I know this is hard but it’s important to consider their age. Your father has your mother trained and she doesn’t realize this role she has taken on. I saw this dynamic in my own parents. My parents passed away about a year and a half ago now. My parents were almost 95 and 93. I am 64 and all this talk about narcissists and codependency and enabling did not come up when I was younger and your mother more than likely has not been educated about the role she plays in this unhealthy dynamic. And it would probably be hard for her to learn how to live differently.

My father kept saying he did not have a problem because he did not drink everyday. Later when I learned about alcoholism and they actually know much more now I learned how this disease progresses. I also learned that after my fathers drinking on the weekends when his body was withdrawing he experienced bad moods.

I remember my mother complaining about it many times. Around the time my father was your fathers age he drank every nite. My father’s father was an alcoholic that drank daily and my father felt that if he did not do that then he was not an alcoholic. I also remember my mother hiding alcohol knowing if she didn’t my father would drink it.

The nature of this disease is denial, denial, denial. Also lack of true self awareness and emotional immaturity and self absorption.

It’s a very lonely existence for the wife and children. The husband and father is there but not truly present.
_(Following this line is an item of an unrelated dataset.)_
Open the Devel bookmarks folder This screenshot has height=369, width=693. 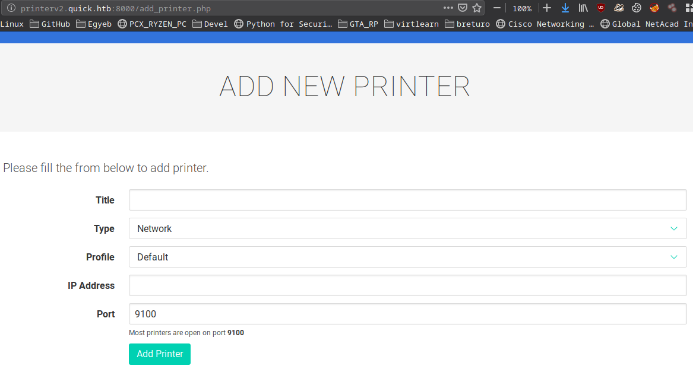(210, 24)
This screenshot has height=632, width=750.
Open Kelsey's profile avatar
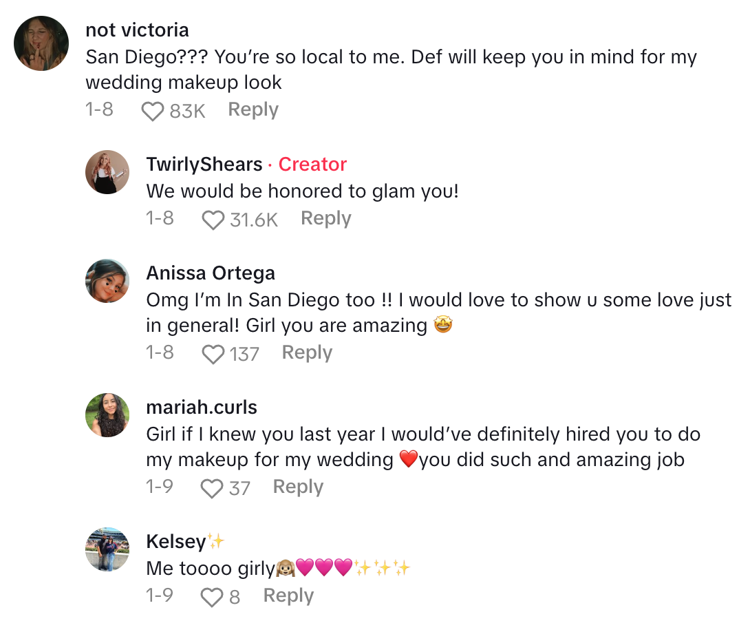coord(107,549)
It’s even worse when an alcoholic is an angry drunk prone to rages.

For myself the conversations I have had with my older brother have been listening to his anger. Given that we grew up in the same environment he needs to vent his anger in his grieving since my father passed away. I try my best to listen and comfort him. This means accepting that he feels what he feels as that was not considered when he was growing up.

With alcoholics it’s all about THEIR feelings and not yours. They are not AWARE of that either. However they can learn how to fake that they care. It’s part of the narcissistic nature of the disease.